House Bill 17-1220, places limits on the number of marijuana plants that can be possessed or grown on a residential property. Large residential marijuana grows and the manufacturing operations they often bring with them have many consequences, including obvious health and safety concerns, an increase of both human and automobile activity, extensive odors, and potential stigmatization of adjacent properties. All of which are inconsistent with residential neighborhoods. CAR worked with the Governor’s office and other stakeholders to decrease the marijuana grey market and its effects on real estate. The bill will be signed by the Governor.

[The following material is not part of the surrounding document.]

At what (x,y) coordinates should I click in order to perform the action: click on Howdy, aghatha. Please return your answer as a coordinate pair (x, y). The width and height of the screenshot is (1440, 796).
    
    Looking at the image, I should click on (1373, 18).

- First the bill, maintains local control. If your local jurisdiction has a plant count ordinance, that law is the ruling authority
- If there is no local law, then the new statewide plant count is limited to 12 plants in or on a residential property
- However, for those local jurisdictions that do not have a local plant count limit, the statewide limit of 12 plants can be increased to 24 plants if the medical marijuana patient or caregiver registers with the state licensing authority, provides notice to that local jurisdiction and follows any local jurisdiction disclosure and inspection requirements pertaining to their cultivation of marijuana plants.
CAR supported this legislation because large residential grows can interfere with a homeowner’s quiet enjoyment of their most sacred place, their home. Further, the current medical marijuana grow regulations do not respect the financial investment residential property owners have made in what is often their single largest investment, their home.